Para realizar o estudo, os astrônomos observaram a estrela HIP 68468 por 43 noites distribuídas ao longo de quatro anos. Segundo o líder da pesquisa, não é possível observar a órbita dos planetas. Mas assim como o planeta orbita a estrela pelo efeito gravitacional, ele também faz com que ela se movimente.


"Observamos o movimento da estrela e através disso conseguimos saber qual a orbita do planeta", explicou ao portal UOL.



Agora, o próximo passo é tentar descobrir que outros tipos de sistema solar existem e se são similares ao nosso. O objetivo é detectar outros pequenos planetas.


Em 2010, o Brasil foi convidado a integrar o ESO, grupo de 15 nações que opera telescópios no deserto do Atacama, no Chile.

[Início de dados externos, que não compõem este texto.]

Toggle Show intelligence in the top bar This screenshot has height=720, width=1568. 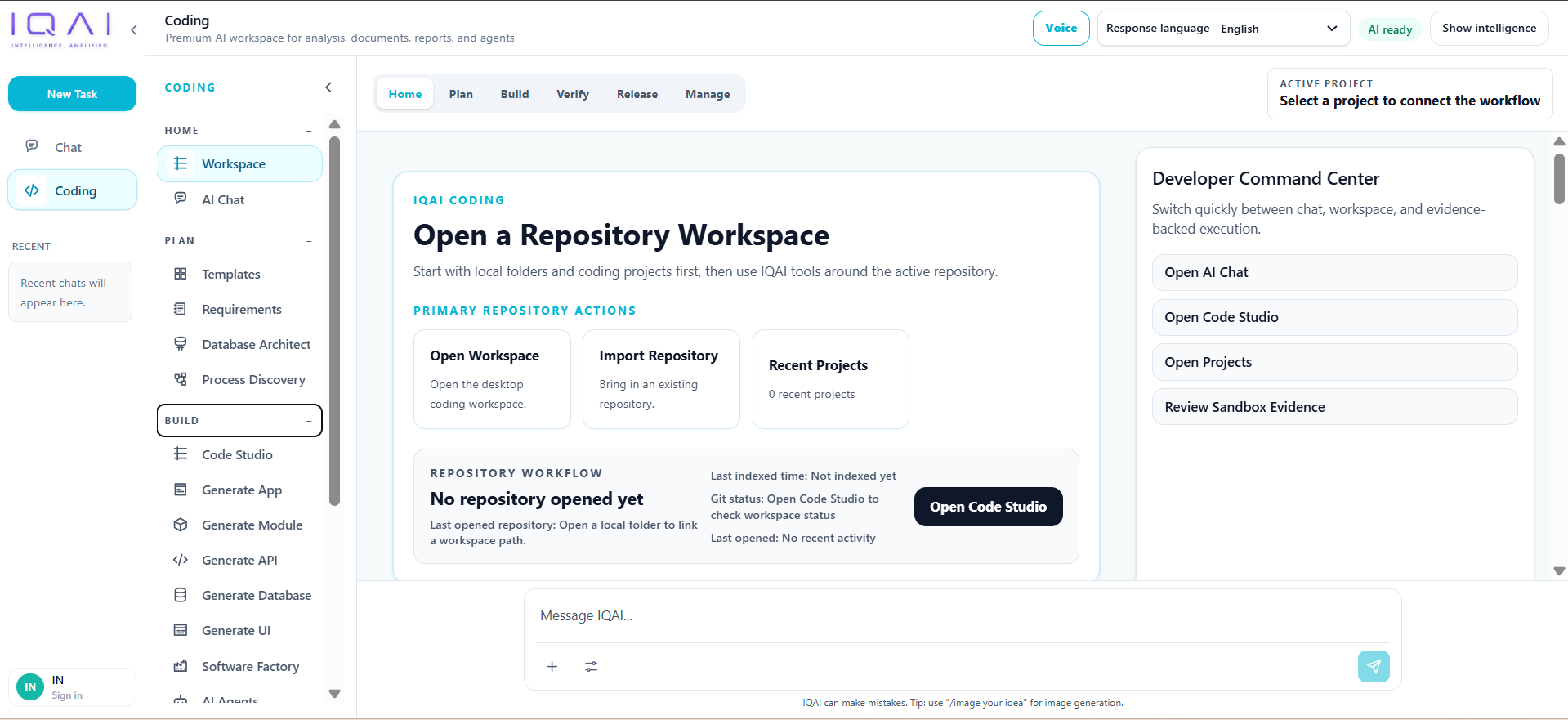(x=1489, y=28)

No entanto, o país não ratificou o acordo que o incluiria no programe e liberaria 270 milhões de euros, parcelados em 10 anos. "É um favor o ESO disponibilizar o observatório para os pesquisadores sem o Brasil ser membro", afirmou Mendelez.



O observatório está construindo o que deve se tornar o maior telescópio do mundo, com um espelho principal de 39 metros. "Infelizmente, se o Brasil não ratificar o acordo ficaremos de fora da maior aventura da astronomia da atualidade, que vai permitir identificar objetos que ainda não podem ser encontrados atualmente, com imagens de melhor qualidade", explicou o pesquisador.